| 1881 | 1882 | 1883 | 1884 | 1885 | 1886 | 1887 | 1888 | 1889 | 1890 | 1891 | 1892 | 1893 | 1894 | 1895 | |
|---|---|---|---|---|---|---|---|---|---|---|---|---|---|---|---|
| Quantities—thousd. cwts. | 354 | 409 | 392 | 476 | 402 | 427 | 453 | 500 | 493 | 497 | 524 | 541 | 605 | 577 | 728 |
| Values—thousd. £’s. | 398 | 458 | 450 | 548 | 472 | 447 | 452 | 482 | 503 | 534 | 571 | 586 | 644 | 621 | 757 |
The following diagram illustrates the almost continuous increase in the value of our soap exports during the last ten years:—
Looking at the above figures, it will be seen that in the last six years alone we have added to our exports a sum greater than the total yet attained by Germany. Is it necessary to say more? What pessimistic madness could have led Mr. Williams to “black-list” such a splendidly-thriving and notoriously profitable industry as this, just because he finds a few thousand hundredweight of foreign soap creeping into the country?
CHAPTER IV.
More Misrepresentations.
Attention was called in the last chapter to some of the picturesque exaggerations—to use the mildest possible term—in which Mr. Williams had indulged in dealing with the chemical trades. We now pass to the two chapters which he devotes to the iron and steel and their “daughter trades.” And at the outset let it be clearly understood that I do not for a moment deny that in some of these trades the progress of Germany has been relatively more rapid than our own. A child, if it is to grow at all, must move faster than an adult. An infant four weeks old doubles its age in a month; an adult takes thirty or forty years to double his. Nor can we expect that the whole world will stand still while Great Britain goes on every year adding to her strength. All that I do argue is that the shooting-up of the German infant does us on the whole no harm, and that there is nothing whatever in the figures of our trade to suggest that full-grown England is approaching senile decay.

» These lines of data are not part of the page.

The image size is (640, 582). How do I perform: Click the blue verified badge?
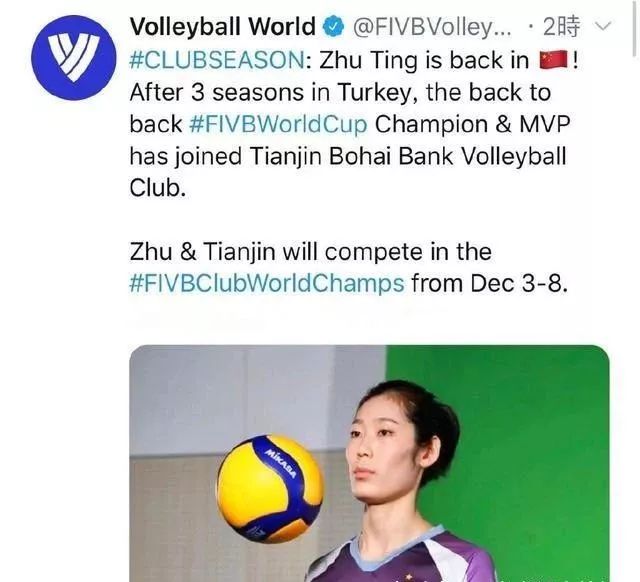point(333,27)
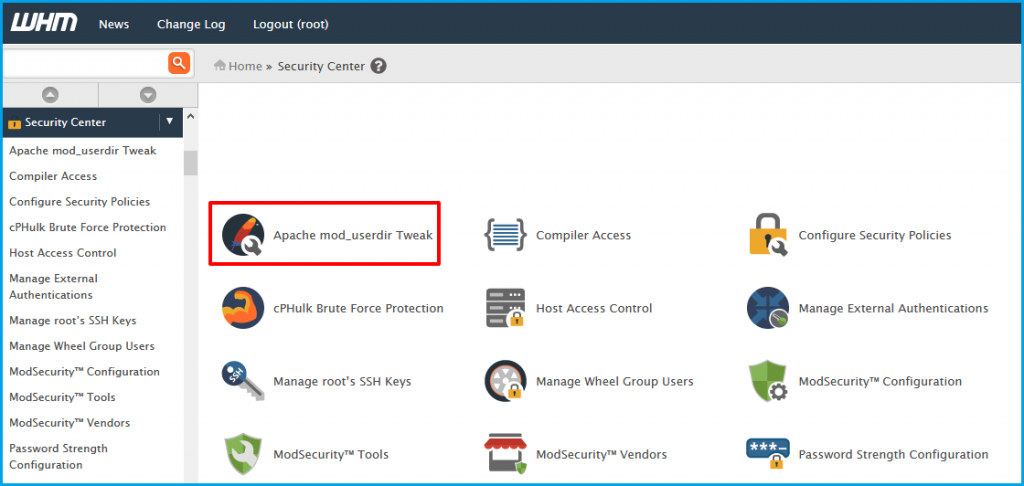Open ModSecurity Configuration shield icon
Viewport: 1024px width, 486px height.
pos(768,381)
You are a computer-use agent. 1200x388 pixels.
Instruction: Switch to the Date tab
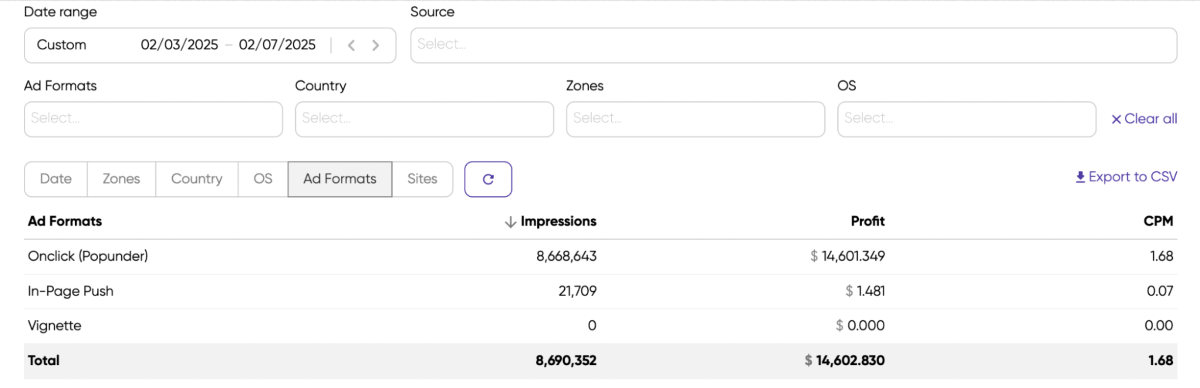point(56,179)
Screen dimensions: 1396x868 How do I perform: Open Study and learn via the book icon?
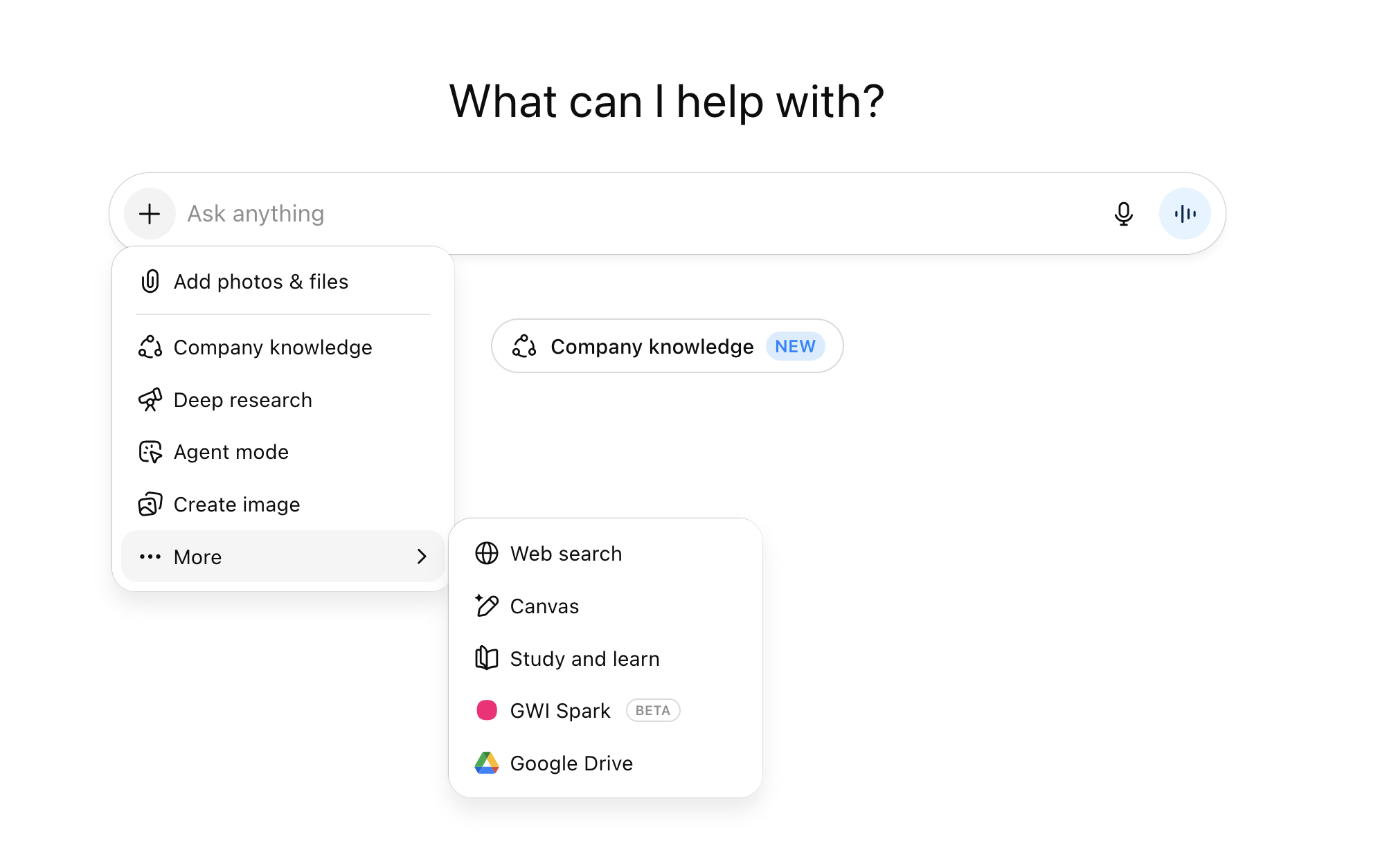[x=487, y=658]
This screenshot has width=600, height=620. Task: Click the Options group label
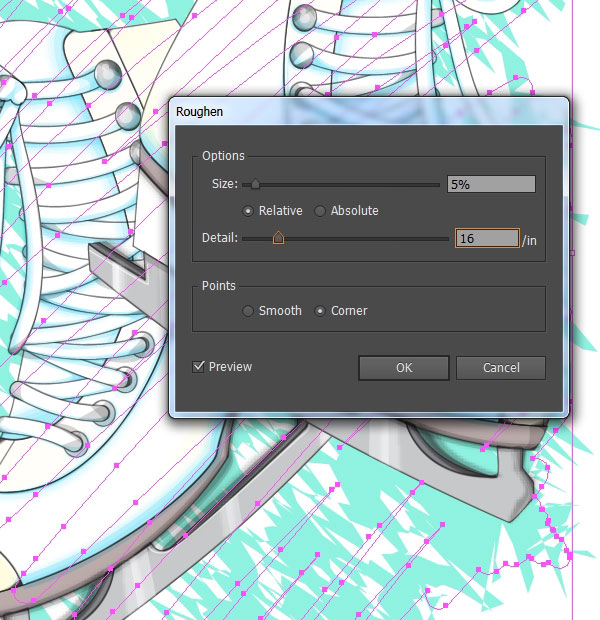click(223, 156)
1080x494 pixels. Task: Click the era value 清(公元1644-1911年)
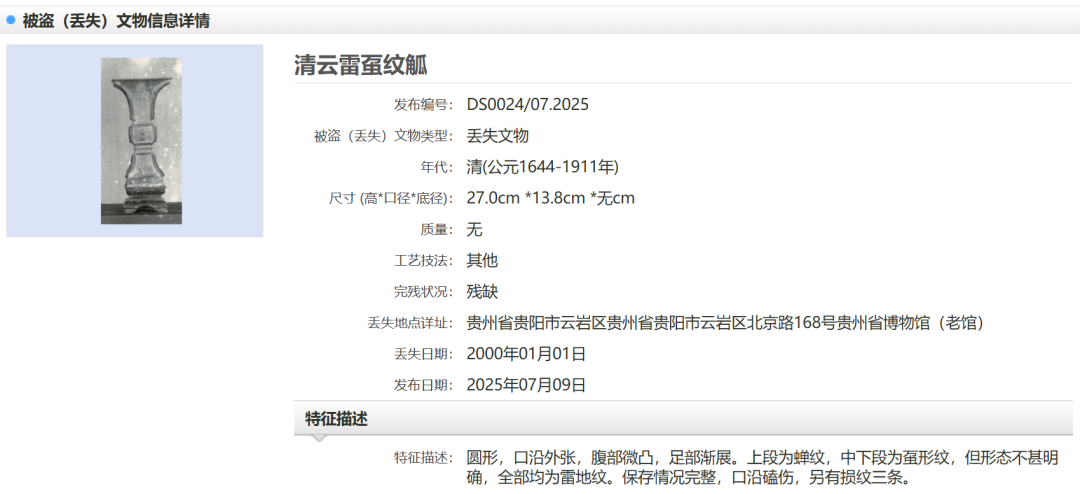point(549,167)
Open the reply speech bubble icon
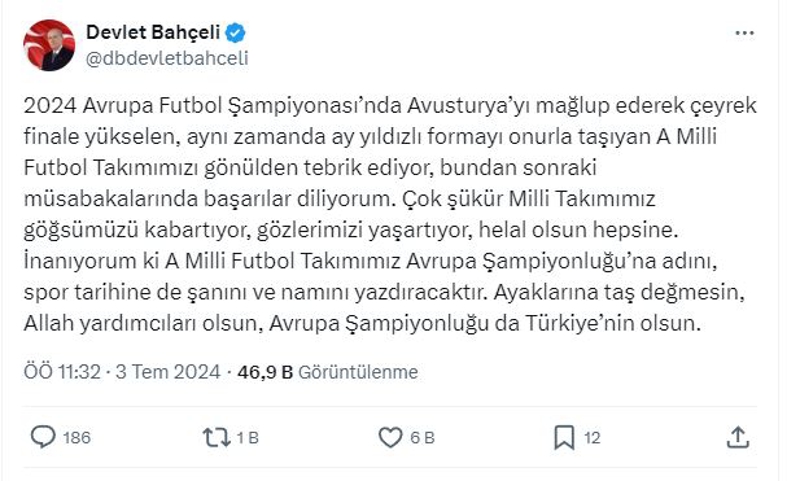 pos(44,437)
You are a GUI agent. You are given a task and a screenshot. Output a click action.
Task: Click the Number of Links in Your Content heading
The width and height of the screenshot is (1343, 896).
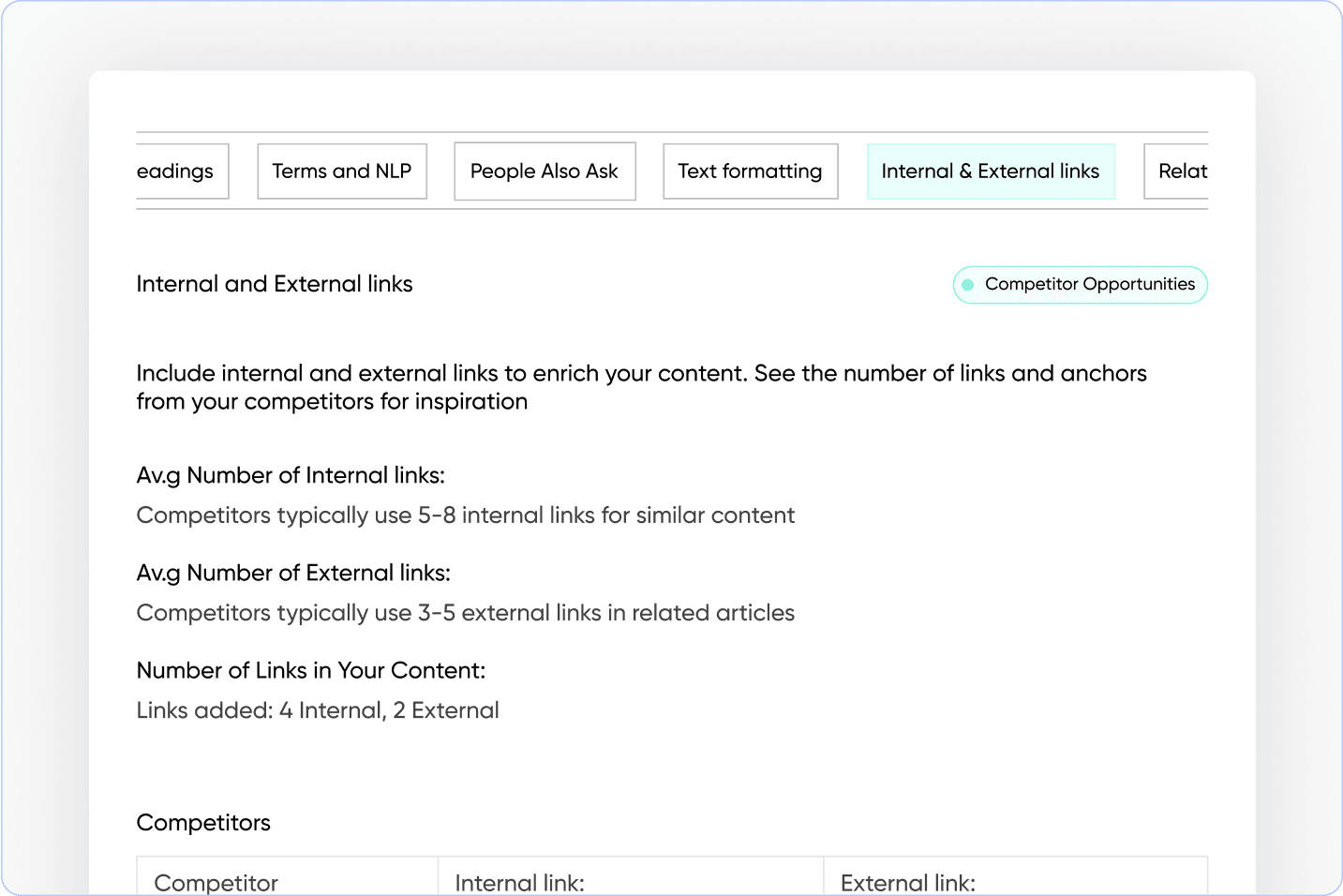(311, 670)
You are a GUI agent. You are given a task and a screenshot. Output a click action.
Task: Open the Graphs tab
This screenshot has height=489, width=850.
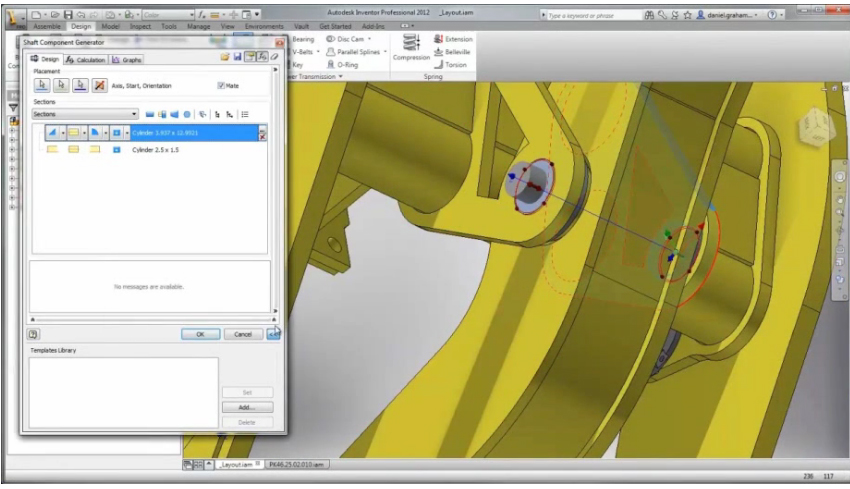point(127,59)
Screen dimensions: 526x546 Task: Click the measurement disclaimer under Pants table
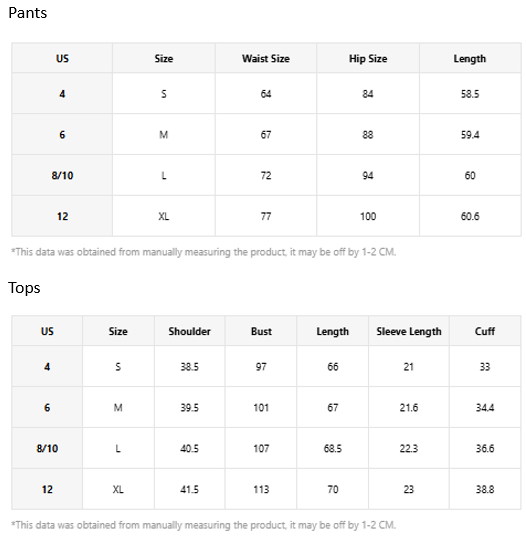(x=204, y=252)
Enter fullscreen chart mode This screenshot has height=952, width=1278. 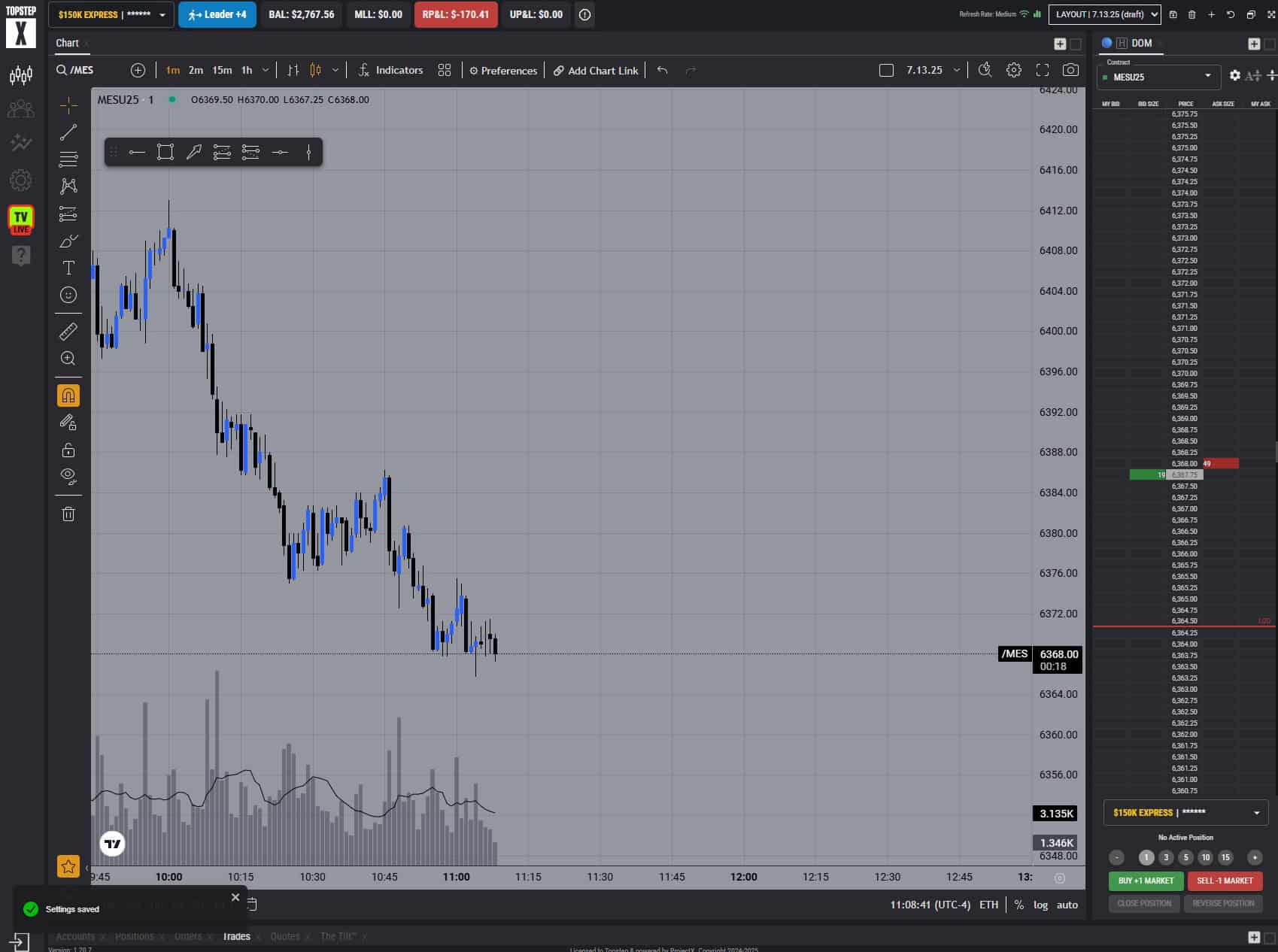tap(1042, 70)
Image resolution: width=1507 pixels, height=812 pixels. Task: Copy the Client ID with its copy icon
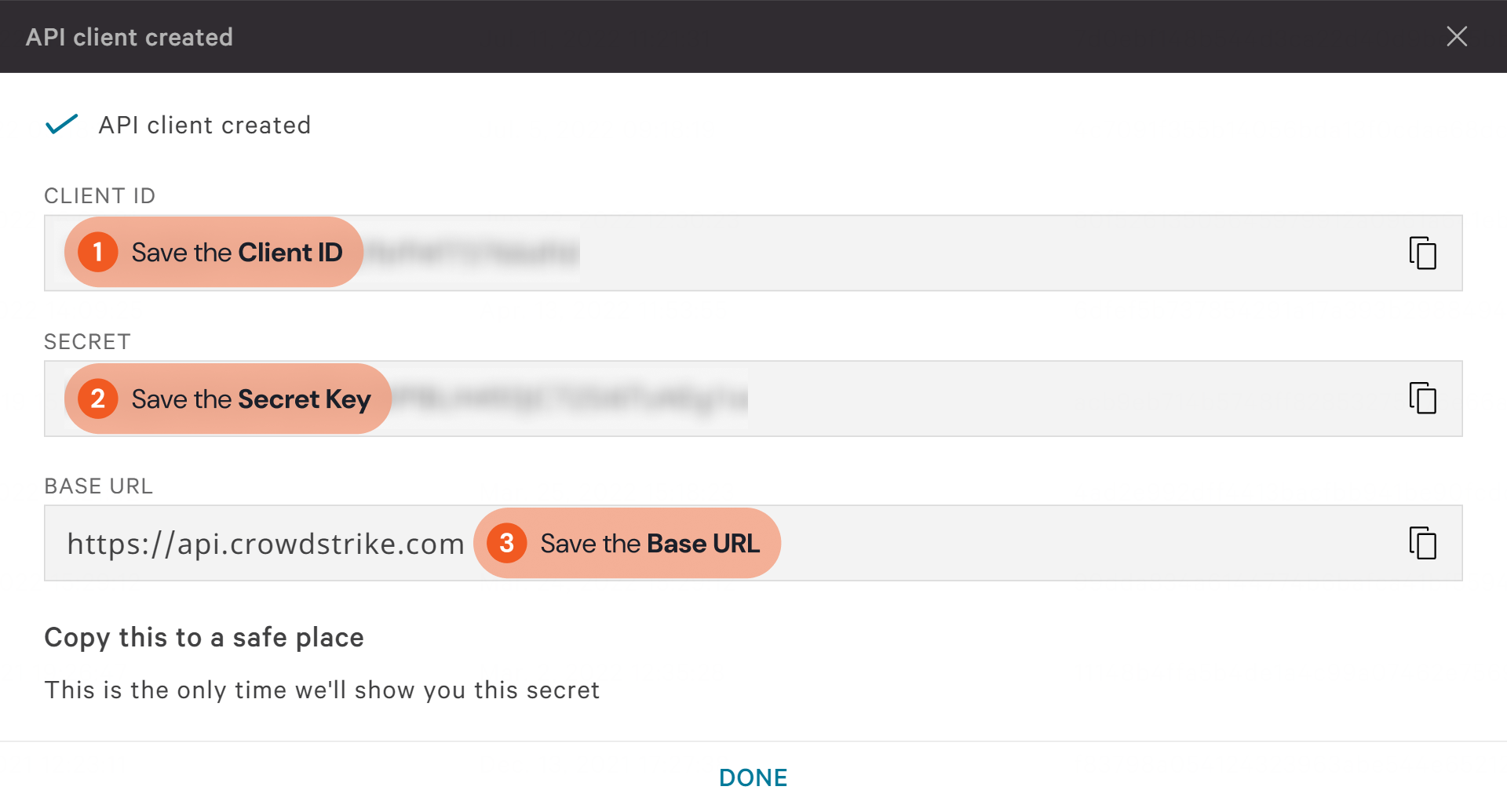[1422, 253]
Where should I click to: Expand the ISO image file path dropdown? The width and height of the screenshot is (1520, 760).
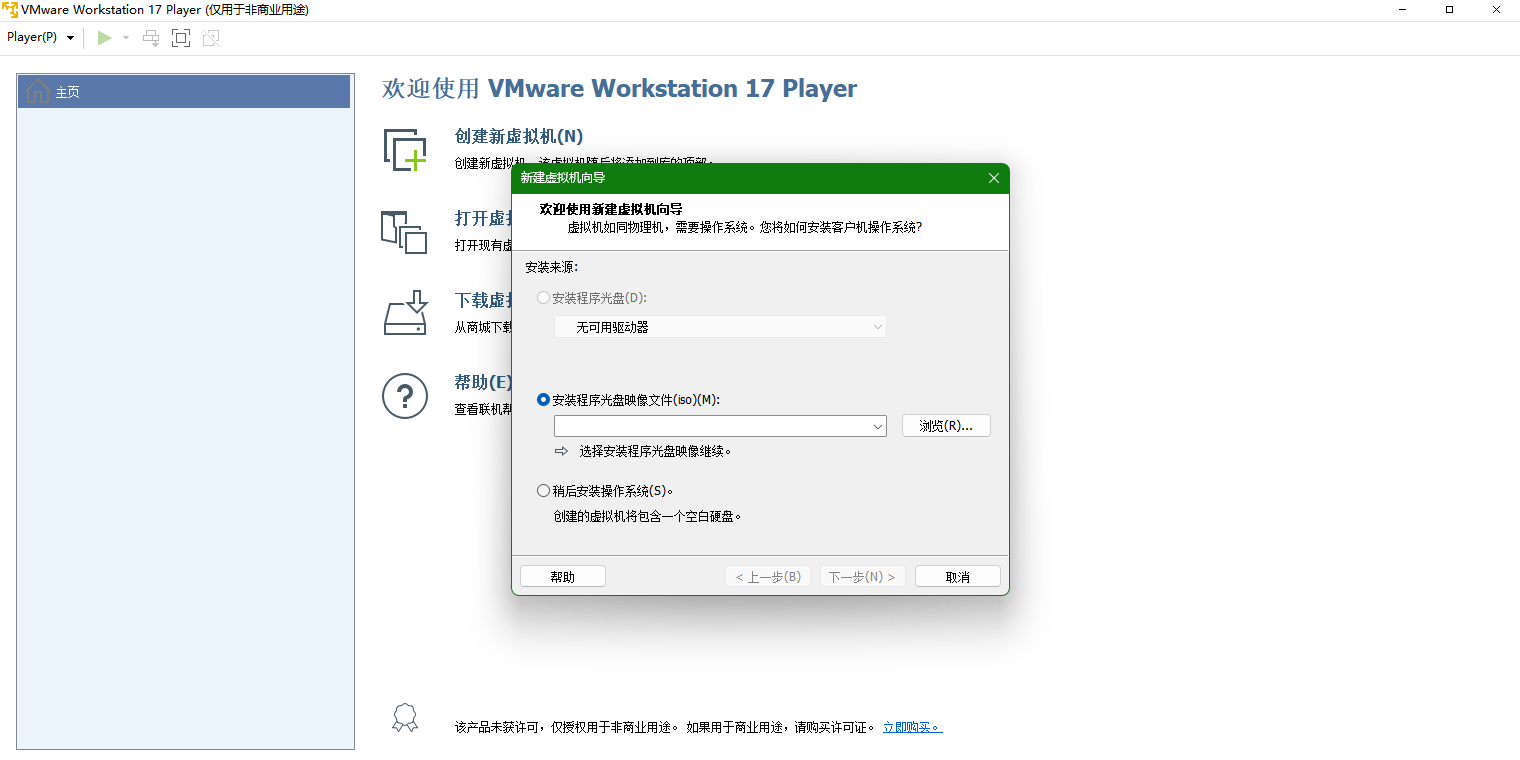point(877,427)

“ICHABOD! OUR TRADE HAS GONE.”
With this general prelude let us turn to what Mr. Williams has to say about the industries connected with iron and steel. He opens by referring to a visit of the English Iron and Steel Institute to Düsseldorf in 1880:—
“And when the time of feasting and talk and sight-seeing was over, they returned to their native land, and there, in the fulness of time, they perused the fatuous reports of the British Iron Trade Association, which bade them sleep on, sleep ever. And they did as they were bid, until the other day, when they awoke to the fact that their trade was gone.”